When Miss Parker drinks (tea, tea from half a tea cup, two days early and still running late) with Jarod, he asks her who she is.

“Who are you?” she counters.
“I don’t know.”

And neither of them do.

“I don’t know who I am anymore,” she whispers.
“Neither do I,” he says, and leaves her sitting all alone.

She stops for a minute, just to feel, just to feel something – and she feels herself disappearing. Not quickly, not immediately, like the banishing of her emotions. It’s slow and deliberate. She’s evaporating, chain smoking like a caterpillar on a mushroom, what are you talking about?

(One side will make you grow taller, the other shall make you smaller)

Her head, or her heart. Grow, prosper, wilt and die.

Eat me, drink me, poison me, lay down and die die die you’re already dead.
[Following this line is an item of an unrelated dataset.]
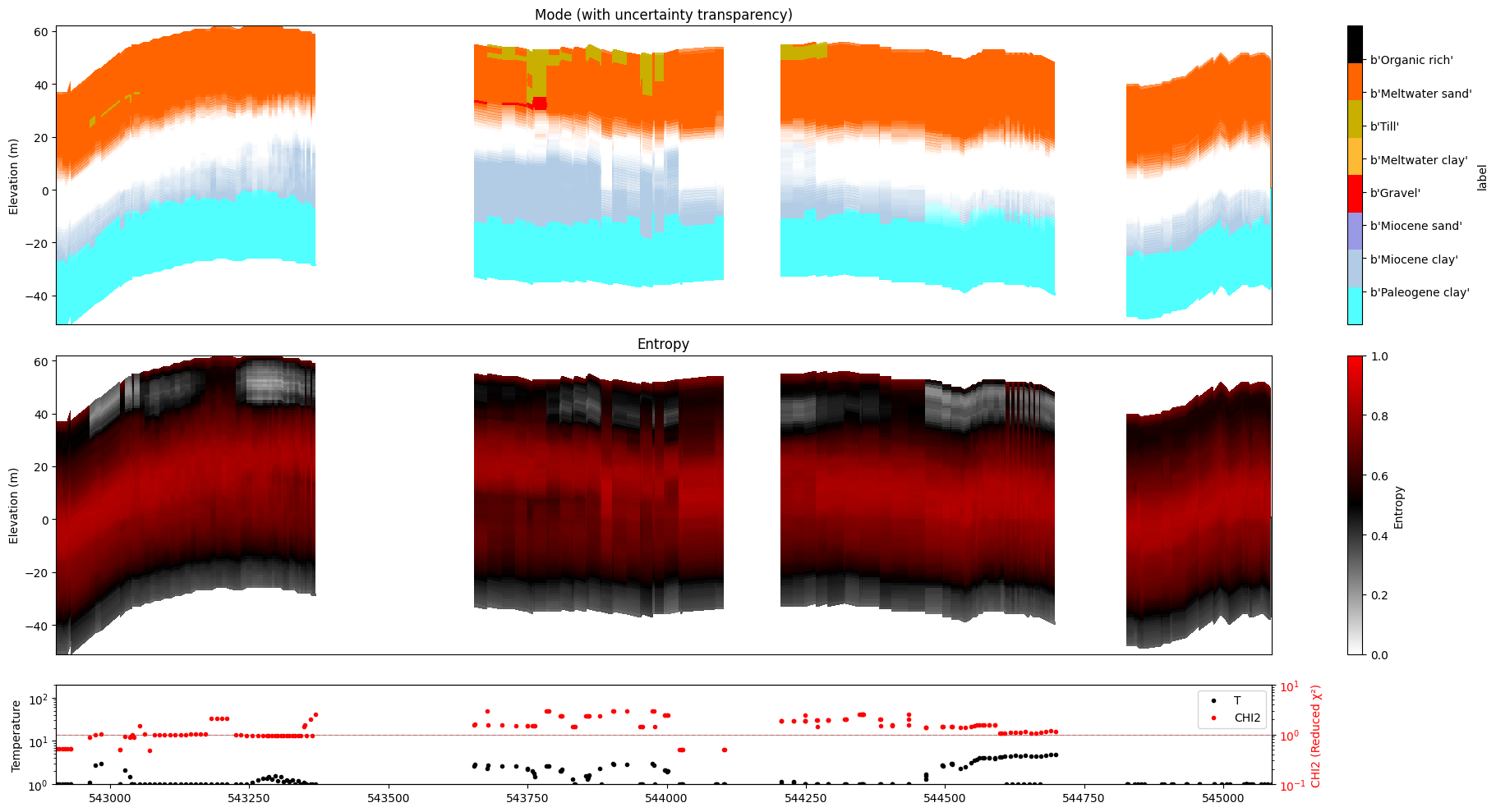Click the 543500 x-axis tick label

[x=388, y=797]
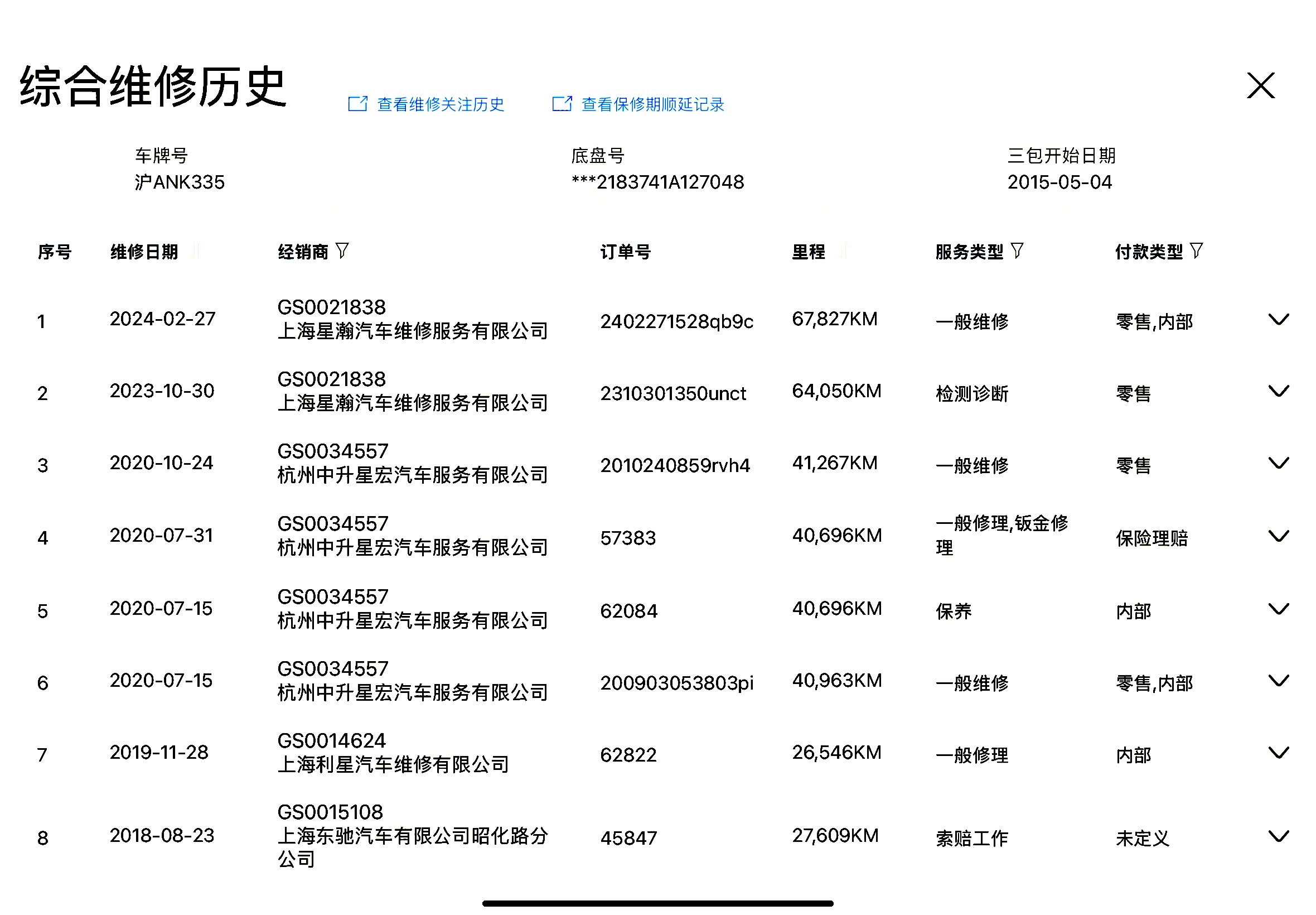Open the 查看保修期顺延记录 link
Screen dimensions: 1316x915
click(652, 104)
(Hickory dickory dock / The mouse ran up the clock
The clock struck one / The mouse fell down / Hickory dickory dock
Hickory dickory dock / The mouse ran up the clock
The clock struck two / The mouse he flew / Hickory dickory dock
Hickory dickory dock / The mouse ran up the clock
The clock struck three / The mouse did flee / Hickory dickory dock
Hickory dickory dock / No mouse ran up the clock
The clock was broke / The mouse did choke / Hickory dickory dock)

Click, click, click – the ball rounds the rings and clunks to a stop. Gemini isn’t Jarod version 2.669697; he isn’t Jarod at all.

There’s a glare, reflected in a pool of tears, that echoes of the past. Decades ago and back on the other side of the looking glass, the wicked witch turned her back on the world, she drank, she chain smoked, she put her feet up on the desk and cackled while she began to fade away.

“Off with her head,” they say, but when they find her, at the bottom of the rabbit hole and the key further out of reach than ever, there’s nothing left to.

A generate stopwatch, ticking backwards. Kcit. Kcit. Kcit.

Gemini, on time, waning, so incredibly wrong. He does his best, of course, but Sydney thinks she’s insane – and yet so incredibly psychologically fascinating - and tries his best to keep her head from the clouds. Broots has his own worthless opinion and they chase, tag, you’re it, as fast as you can, and Tweedle Dee and Tweedle Dum are so busy bumbling around they barely notice nobody’s running anymore.

As a rabbit in Wonderland, Jarod is late. How late, so late, always so goddamn late.

And all of a sudden, he’s too late.

(curiouser and curiouser…)

“Strange dreams,” Miss Parker murmurs, and that is all they are, where one cannot escape from.

For really, when one thinks about it…

What resemblance is there between a raven and a writing desk?